Additional liquidity measure
Feb 3, 2024 | Jan 28, 2023 | Jan 29, 2022 | Jan 30, 2021 | Feb 1, 2020 | ||
---|---|---|---|---|---|---|
Cash conversion cycle | days | 140.21 | 144.08 | 102.04 | 94.61 | 101.10 |
The cash conversion cycle measures how efficiently a company manages its cash flow by evaluating the time it takes to convert inventory into cash. For Shoe Carnival Inc, the trend in the cash conversion cycle has seen fluctuations over the past five years.

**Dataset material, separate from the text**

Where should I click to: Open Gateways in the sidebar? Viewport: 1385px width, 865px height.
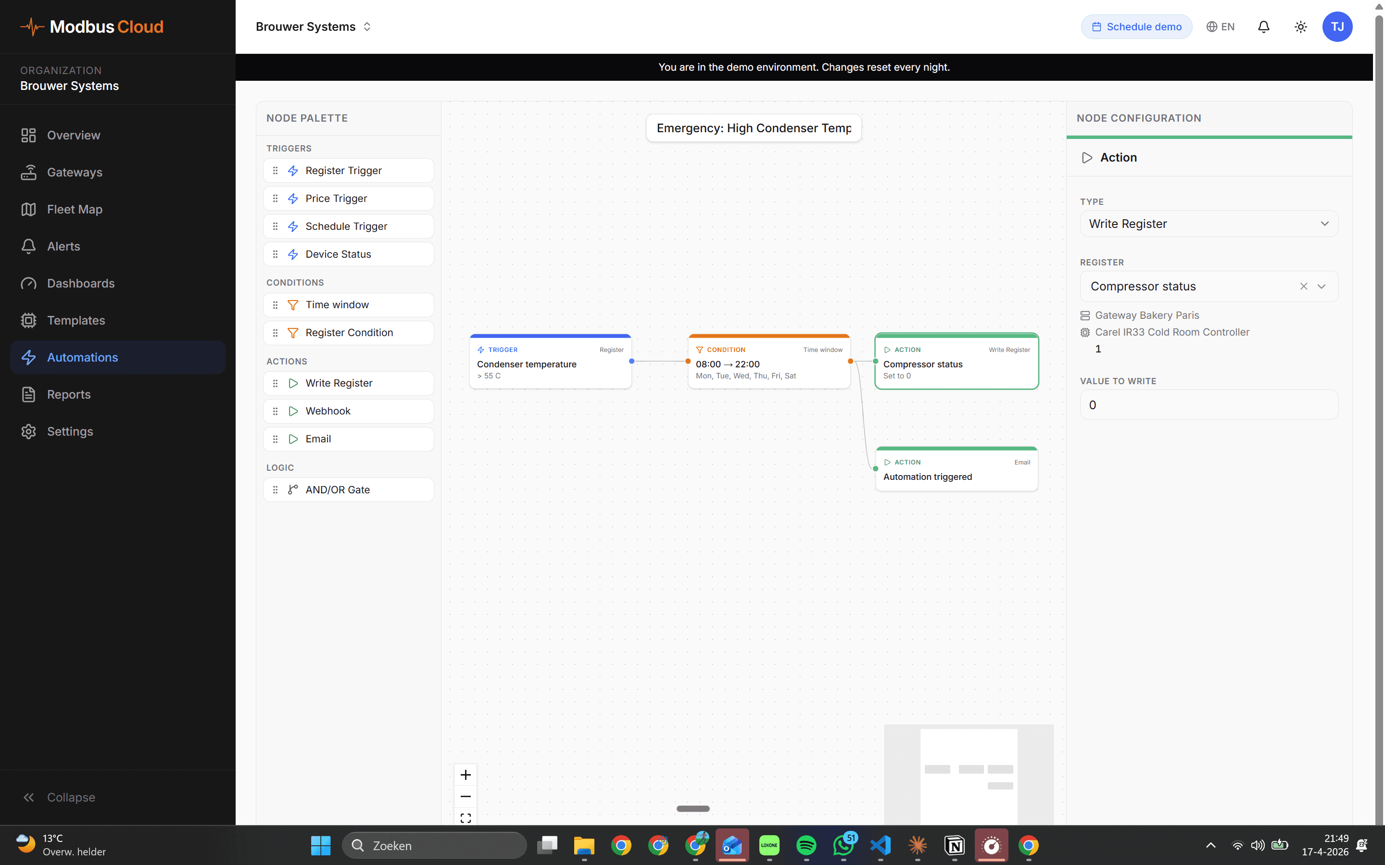click(74, 172)
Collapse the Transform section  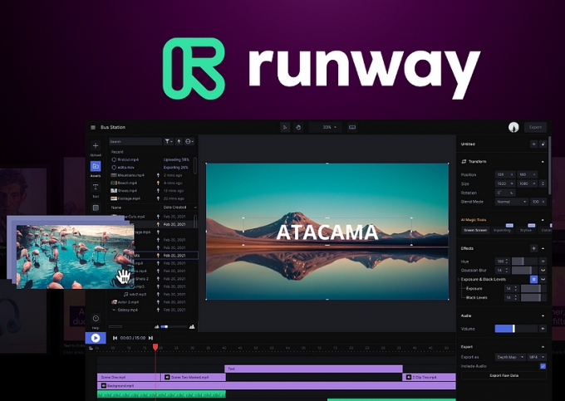coord(543,161)
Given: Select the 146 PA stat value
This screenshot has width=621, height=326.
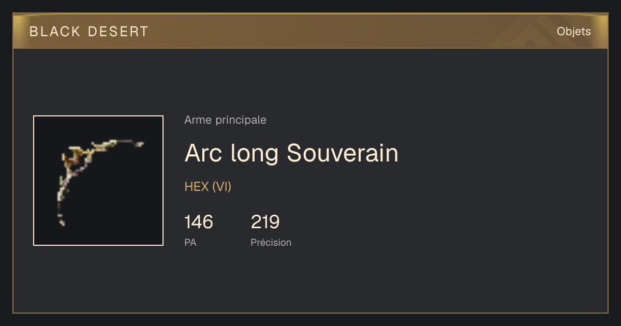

In the most recent fiscal year, the cash conversion cycle was 140.21 days, which indicates a slight improvement from the previous year's 144.08 days. However, when compared to the three years before that, the company's cash conversion cycle has increased significantly.
The increase in the cash conversion cycle from 94.61 days to 140.21 days over the past two years suggests that Shoe Carnival Inc may be taking longer to convert its inventory into cash. This could potentially signify challenges in managing its inventory levels efficiently or in collecting receivables promptly.
Overall, a higher cash conversion cycle indicates that the company may be facing liquidity issues or inefficiencies in its operations. It is important for Shoe Carnival Inc to closely monitor and improve its cash conversion cycle to ensure optimal cash flow management and operational efficiency.